'Dozens of Strokes’ Reveal a Rare Vascular Disease
When a healthy, active woman had alarming symptoms — including episodes of weakness in her legs, arms and face — she came to Michigan.
Jan Bailey was an energetic 70-year-old who enjoyed hiking, biking and cross-country skiing — strenuous activities that kept her young as she embraced retirement with her husband, Wally.
So nothing could have prepared the Northville, Michigan, couple for the next few years as Bailey, now 73, experienced ongoing health issues. The confusion was compounded because the condition was not immediately diagnosed.
It all started in the fall of 2014. Bailey awoke very early with severe vertigo. Feeling unstable and nauseous, she was taken by ambulance to the emergency room of the closest hospital. She was examined, given medication to help alleviate her vertigo and sent home.
Still experiencing vertigo, her primary doctor sent her to an ear, nose and throat specialist who diagnosed her with Ménière’s disease, an inner ear condition that causes dizziness, hearing loss and ringing in the ears, known as tinnitus.
When Bailey lost feeling in her left foot in April 2015, she knew her symptoms were the result of something more serious. Taken to a nearby emergency room, she was diagnosed with an ischemic stroke and put on blood thinners to prevent a recurrence.
Spotting recurrent stroke
Recurrent episodes of weakness in her legs, arms and face, along with loss of balance, led Bailey to Michigan Medicine, where a team of neurologists performed a number of tests to determine the exact cause of the strokes she was experiencing.
Under the care of vascular neurologist Mollie McDermott, M.D., Bailey ultimately had a brain biopsy in March 2016, which revealed primary central nervous system (CNS) vasculitis as the cause of her issues.

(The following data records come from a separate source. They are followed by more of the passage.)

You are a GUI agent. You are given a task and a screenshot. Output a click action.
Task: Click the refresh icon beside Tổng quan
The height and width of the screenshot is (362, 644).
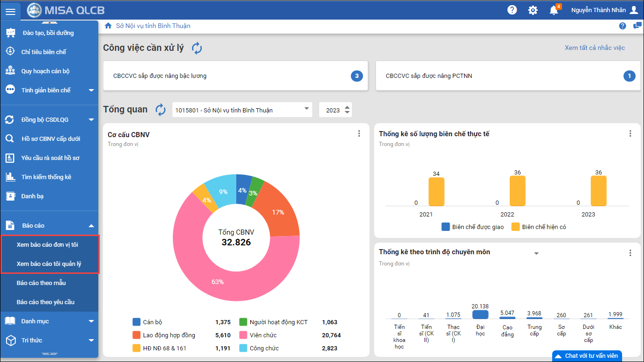pos(160,110)
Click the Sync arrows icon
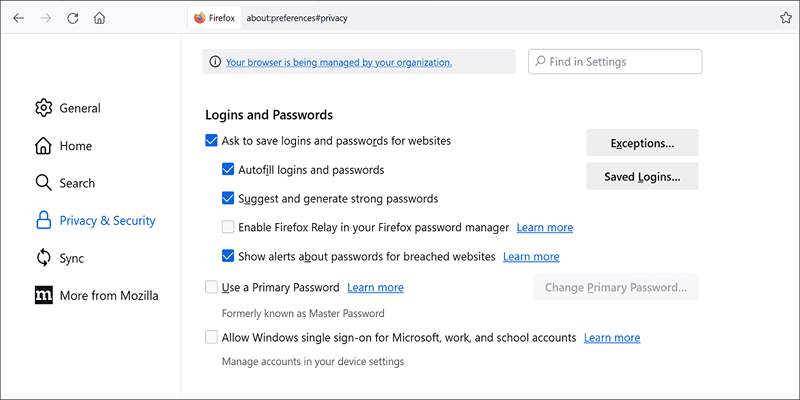 (x=43, y=258)
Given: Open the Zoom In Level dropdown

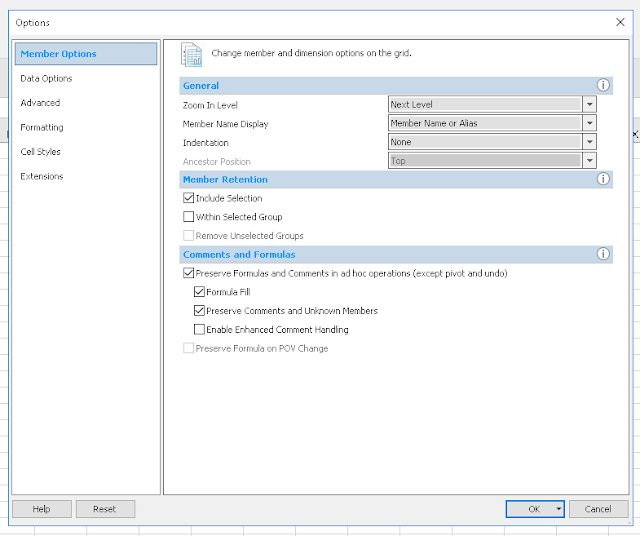Looking at the screenshot, I should tap(590, 104).
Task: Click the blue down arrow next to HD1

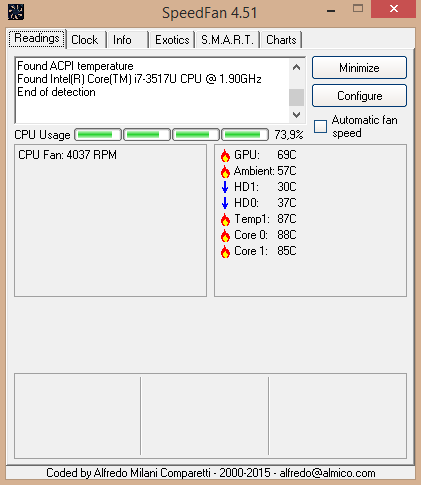Action: tap(225, 187)
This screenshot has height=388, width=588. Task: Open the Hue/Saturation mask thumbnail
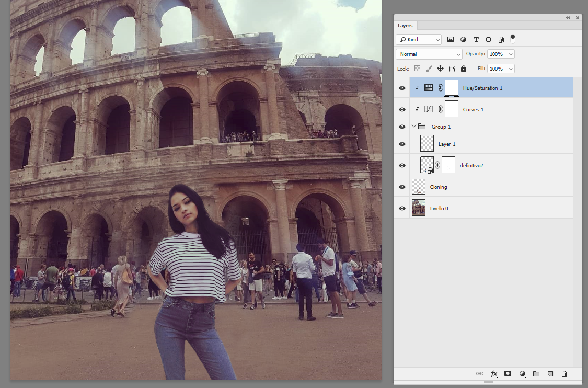(x=451, y=88)
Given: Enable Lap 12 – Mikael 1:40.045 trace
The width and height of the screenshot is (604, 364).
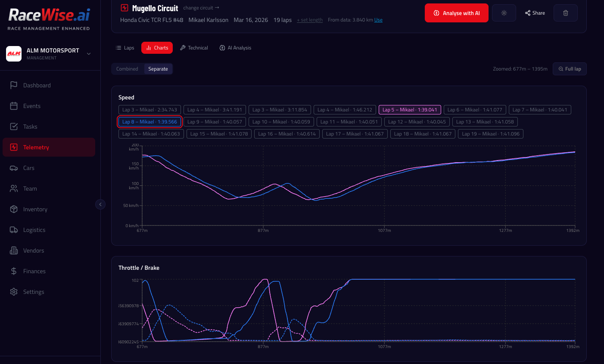Looking at the screenshot, I should [417, 122].
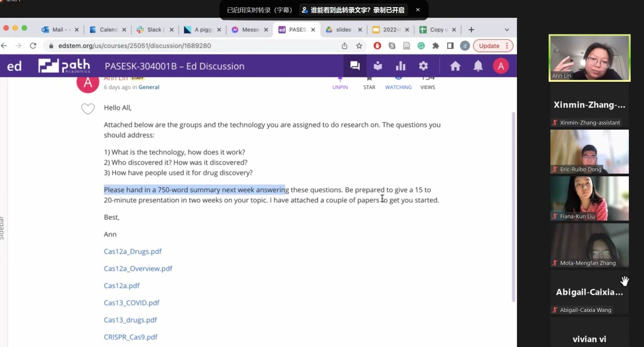Expand the Chrome tab search chevron
The image size is (644, 347).
[x=506, y=30]
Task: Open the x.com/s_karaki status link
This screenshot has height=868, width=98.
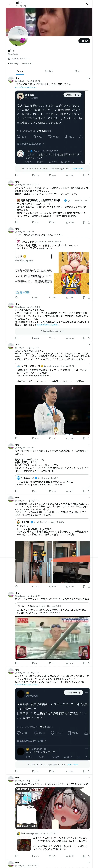Action: pos(26,87)
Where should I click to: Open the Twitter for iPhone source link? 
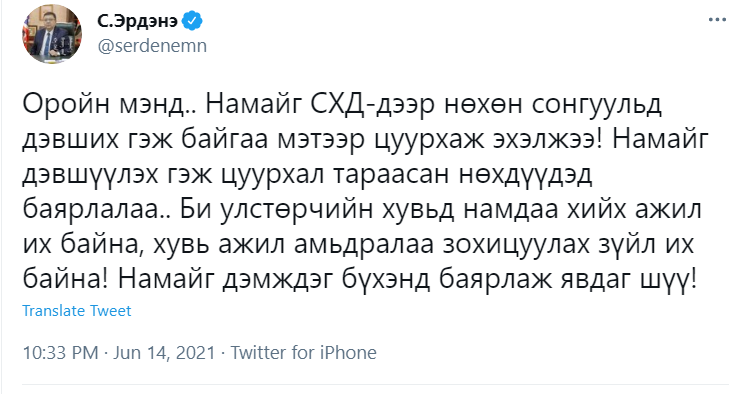[x=303, y=353]
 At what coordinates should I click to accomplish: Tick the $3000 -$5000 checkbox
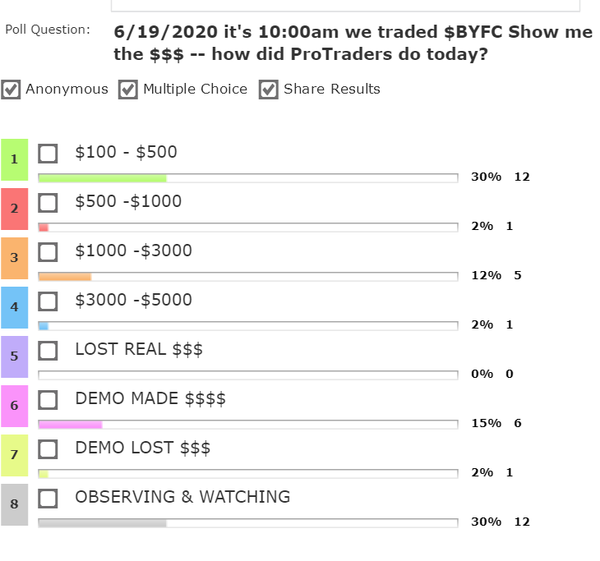pyautogui.click(x=47, y=301)
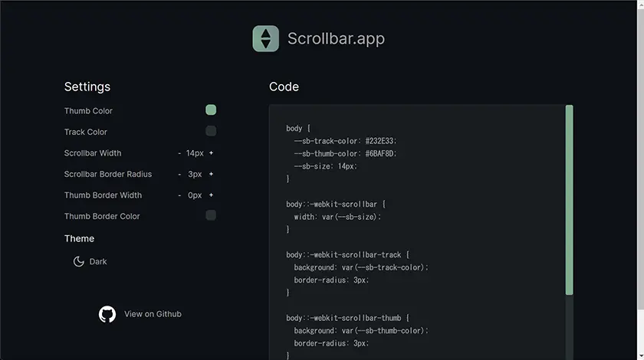Open the View on Github link

153,314
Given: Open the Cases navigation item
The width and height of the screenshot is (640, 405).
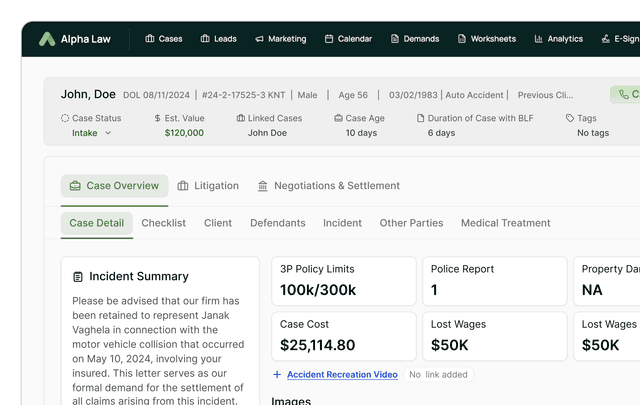Looking at the screenshot, I should [x=164, y=39].
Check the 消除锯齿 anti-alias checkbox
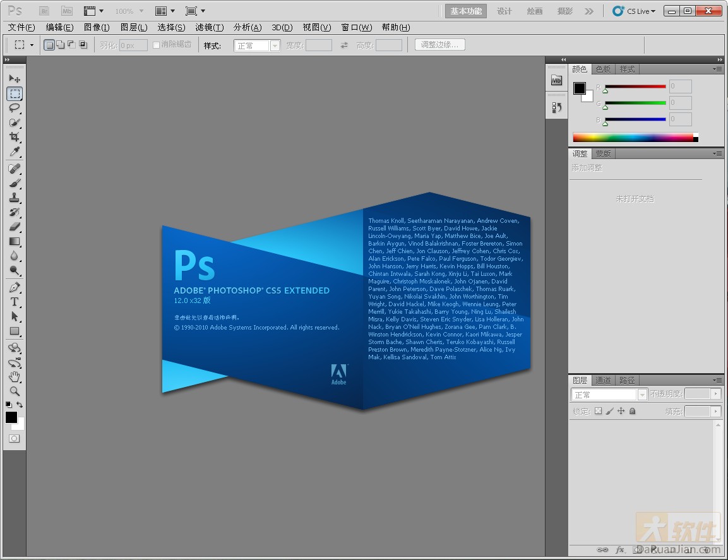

CNS vasculitis is a rare disease that causes inflammation of the small arteries and veins in the brain or spinal cord, which make up the CNS. The inflamed vessel wall can block the flow of oxygen-containing blood to the brain, resulting in a loss of brain function or stroke. The disease affects fewer than three individuals per 1 million, regardless of sex or age, and is associated with an overactive immune system that attacks the blood vessels in the brain.
Symptoms of CNS vasculitis can include:
Severe headaches that last for long periods of time
Strokes or transient ischemic attacks (ministrokes)
Problems with eyesight
“Most patients diagnosed with this rare condition are treated collaboratively with neurology, rheumatology and neurosurgery,” says McDermott. “And, like Jan, most are put on immunosuppressant drugs.
“In Jan’s case, CNS vasculitis led to dozens of strokes and sensory abnormalities in her trunk, arms and legs,” McDermott says, noting that the outcomes of patients with CNS vasculitis are typically poor and include limb weakness, gait disturbance and significant cognitive issues. “Jan, however, has done very well, in part because she’s incredibly motivated to stay active and participate in physical therapy. She’s been working very hard.”
One long-lasting effect: Bailey has experienced a loss of proprioception (position sense) in her legs.
“My feet don’t always know where they are and what they’re doing,” she says. But she isn’t giving up. The retired engineer works out at a nearby gym for two hours, twice a week, with a goal of maintaining her balance and mobility.
She says she’s fortunate to have a committed neurologist for her medical care and a dedicated husband of 48 years by her side for moral and physical support.